My story: Plastic Surgery (Part III)

January 26, 2011 at 2:10 pm 1 comment

Read part 1 of this story.
Read part 2 of this story.

Eight years ago, I went under the knife.  And I got something off my chest.

Three pounds of something, to be exact.  That’s how much they took off: three pounds of pure fat and tissue.  During my consultation with the doctor, we had decided on a size range that would be appropriate for me and my body type.  Obviously, I wanted to take off enough to make a difference.  But – since I’m not a dainty flower – going too small wouldn’t match with my frame and body type.  Thus we landed on the three pounds number.
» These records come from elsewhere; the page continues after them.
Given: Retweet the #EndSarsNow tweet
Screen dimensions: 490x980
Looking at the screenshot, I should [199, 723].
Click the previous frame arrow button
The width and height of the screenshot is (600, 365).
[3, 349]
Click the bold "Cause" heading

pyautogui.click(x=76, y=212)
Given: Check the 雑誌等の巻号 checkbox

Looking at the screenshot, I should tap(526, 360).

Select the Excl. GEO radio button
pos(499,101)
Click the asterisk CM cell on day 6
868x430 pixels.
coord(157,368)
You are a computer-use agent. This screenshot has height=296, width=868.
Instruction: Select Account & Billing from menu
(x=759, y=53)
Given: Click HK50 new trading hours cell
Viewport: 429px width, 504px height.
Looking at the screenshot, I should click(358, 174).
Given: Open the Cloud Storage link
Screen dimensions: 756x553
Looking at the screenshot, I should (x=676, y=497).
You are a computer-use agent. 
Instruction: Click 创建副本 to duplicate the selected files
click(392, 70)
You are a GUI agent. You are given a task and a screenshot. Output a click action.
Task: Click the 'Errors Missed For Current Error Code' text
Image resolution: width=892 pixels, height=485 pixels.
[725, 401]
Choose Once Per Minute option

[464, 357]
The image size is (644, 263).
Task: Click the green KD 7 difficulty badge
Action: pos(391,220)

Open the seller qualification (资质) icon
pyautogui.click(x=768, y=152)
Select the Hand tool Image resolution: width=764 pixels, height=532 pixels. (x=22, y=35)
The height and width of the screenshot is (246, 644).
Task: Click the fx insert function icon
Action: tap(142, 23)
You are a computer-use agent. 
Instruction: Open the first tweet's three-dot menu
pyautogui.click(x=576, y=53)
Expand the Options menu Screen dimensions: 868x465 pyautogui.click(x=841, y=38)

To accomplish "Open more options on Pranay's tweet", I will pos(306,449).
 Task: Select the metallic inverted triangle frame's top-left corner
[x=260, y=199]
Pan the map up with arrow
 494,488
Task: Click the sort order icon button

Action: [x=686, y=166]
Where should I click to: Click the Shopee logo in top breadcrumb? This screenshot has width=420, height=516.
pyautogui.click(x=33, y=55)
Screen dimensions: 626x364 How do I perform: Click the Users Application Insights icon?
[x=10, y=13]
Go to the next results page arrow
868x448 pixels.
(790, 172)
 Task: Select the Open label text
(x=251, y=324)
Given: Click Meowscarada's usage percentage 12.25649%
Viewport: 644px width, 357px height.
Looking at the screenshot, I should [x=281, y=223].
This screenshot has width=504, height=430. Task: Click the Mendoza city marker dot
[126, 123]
I had the reduction done at a surgical center as an outpatient.  An hour or so before I was scheduled, I checked into the center, where I was prepped.  The doctor used a marker to draw directions, creating a surgical roadmap on my chest.  I was given a sedative to calm and relax me, a precursor to the stronger anesthetic.

I don’t remember any of the procedure.  All I remember is fighting the oxygen mask just before the anesthetic completely knocked me out.  I’m somewhat claustrophobic, and I remember – even with the sedative in my system – feeling panic set in as they covered up my face with the oxygen mask.  Then – nothing.

I awoke in the recovery room, groggy and disoriented.  I was nauseous, most likely a result of the extra anesthetic they had given me to keep me from fighting the oxygen mask.  (That’s what the nurses told me later, anyway.)  As I became fully awake, the nurses brought me a slice of birthday cake, a sweet acknowledgement of my procedure being done on my birthday.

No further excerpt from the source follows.